Dann glitten wir um die Landspitze und sichteten unser Ziel nicht mehr als vier Ketten voraus am Ufer – einen noch höher und jäher aufstrebenden Fels, auf dessen Gipfel eine Mauer und ein Turm trotzten, der die unvorstellbare Form eines Riesenpilzes hatte.
Ich traute meinen Augen nicht. Auf der mächtigen, sich verjüngenden Säule, gewiß ein Rundturm aus blankem Stein, lag obenauf ein linsenartiges Gebilde aus Metall von zehnfachem Durchmesser und mindestens so massiv wie der eigentliche Turm.
Überall auf unserer Insel und in den Booten und auf den übrigen Inseln raunten die Männer einander zu und deuteten. Offenbar war ihnen dieser unglaubliche Anblick genauso neu wie mir.
Das fahle Licht des Mondes, Kuß der jüngeren Schwester auf die Wange der sterbenden älteren, schien auf die Oberseite dieser gewaltigen Scheibe. Darunter funkelten in ihrem tiefen Schatten orangefarbene Lichter. Sie bewegten sich, glitten auf oder nieder, obwohl sich die Bewegung so langsam vollzog, daß ich sie erst nach längerem Hinsehen gewahrte. Schließlich stieg ein Licht nach oben, bis es offenbar unmittelbar unter der Scheibe angelangt war, wo es dann verschwand; ehe wir ans Ufer gelangten, erschienen zwei weitere an derselben Stelle.

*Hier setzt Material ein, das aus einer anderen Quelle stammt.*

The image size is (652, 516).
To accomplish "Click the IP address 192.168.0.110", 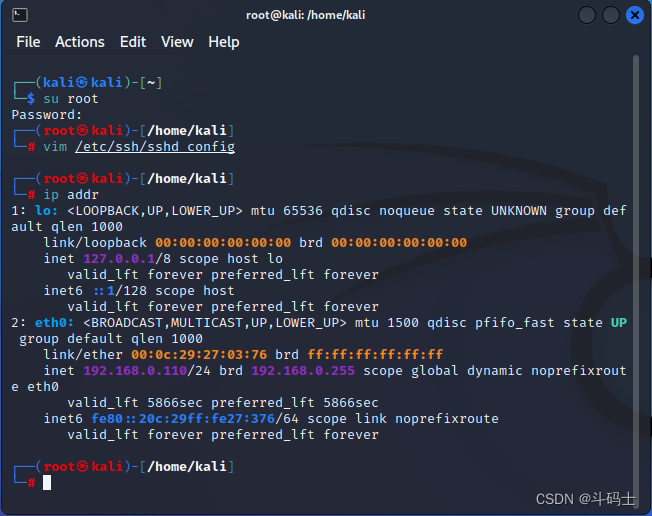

Ein kleiner Strand lag im Schatten des Kliffs. Llibios Insel war jedoch auf Grund gestoßen, ehe wir ihn erreichten, so daß ich abermals ins Wasser springen mußte, Terminus Est diesmal über dem Kopf tragend. Glücklicherweise herrschte hier keine Brandung und war der Regen, der sich zwar drohend angekündigt hatte, noch nicht angebrochen. Ich half einigen der Männer vom See beim Landen ihrer Boote, während andere ihre Inseln an großen Steinen vertäuten.
Nach meiner Wanderung durchs Gebirge wäre mir der schmale, tückische Pfad nicht schwergefallen, hätte ich ihn nicht im Dunkeln erklimmen müssen. Nun wäre ich lieber den Abstieg über die vergrabene Stadt zu Casdoes Häuschen noch einmal angegangen, obwohl er fünfmal länger gewesen war.

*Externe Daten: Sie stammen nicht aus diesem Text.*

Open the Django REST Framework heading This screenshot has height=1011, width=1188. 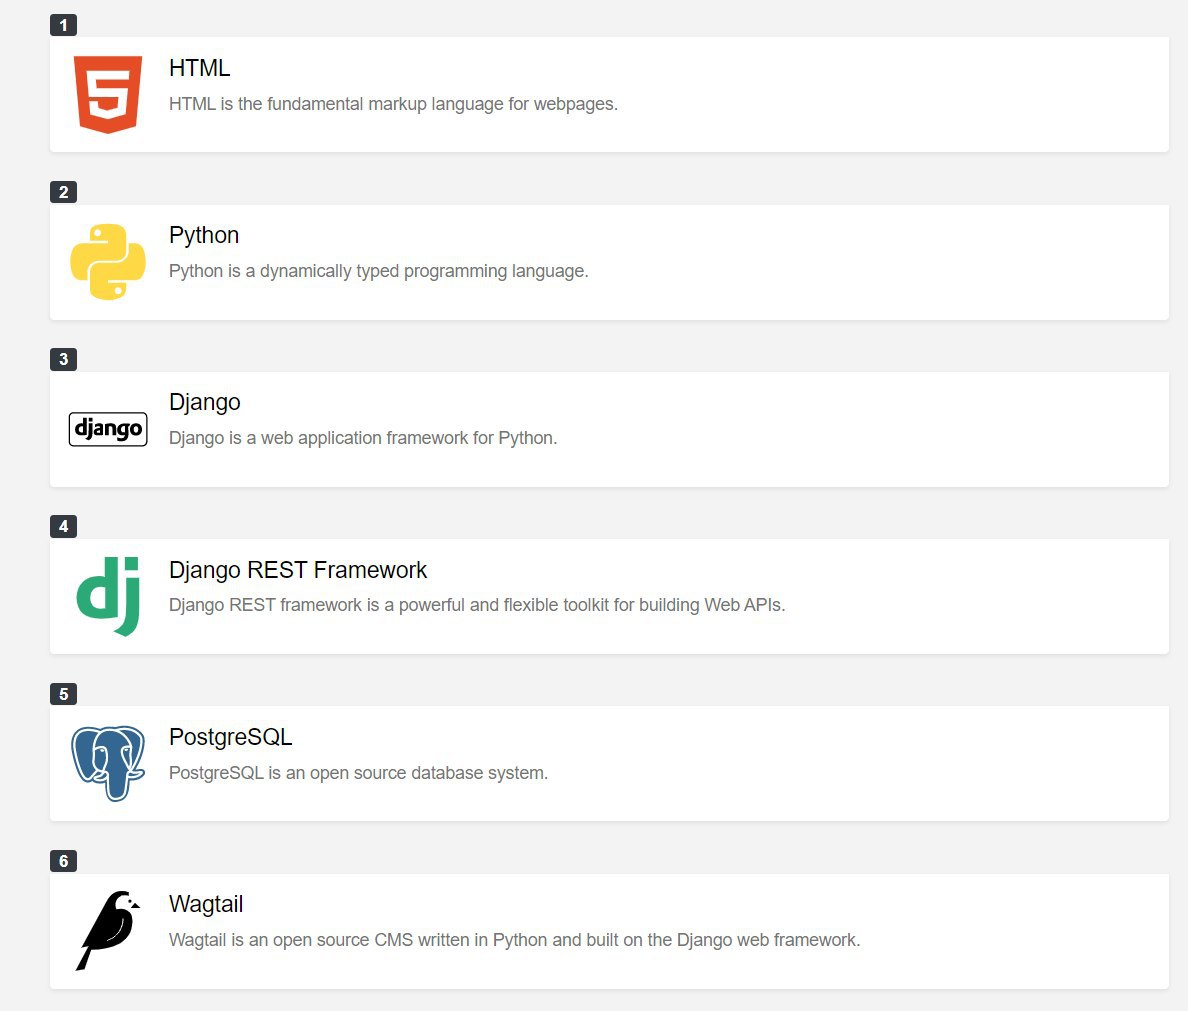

Als wir die Spitze erreicht hatten, trennte uns noch ein ganzes Stück Weges von der Mauer, die ein Hain struppiger Kiefern verdeckte. Ich sammelte die Eiländer um mich und erkundigte mich – eine rhetorische Frage –, ob sie wüßten, woher das Luftschiff über der Burg gekommen sei. Nachdem sie mir versichert hatten, sie wüßten’s nicht, erklärte ich, daß ich es wisse (was stimmte, denn Dorcas hatte mich einst vor ihnen gewarnt, obgleich ich noch nie ein solches Vehikel zu Gesicht bekommen hatte) und daß ich aufgrund seiner Anwesenheit besser die Lage erkunden sollte, ehe wir zum Angriff übergingen.
Keiner sagte etwas, aber ich spürte ihr Gefühl der Hilflosigkeit. Sie hatten geglaubt, einen Helden gefunden zu haben, der sie in den Kampf führen würde, und verlören ihn nun“ bevor die Schlacht geschlagen wäre.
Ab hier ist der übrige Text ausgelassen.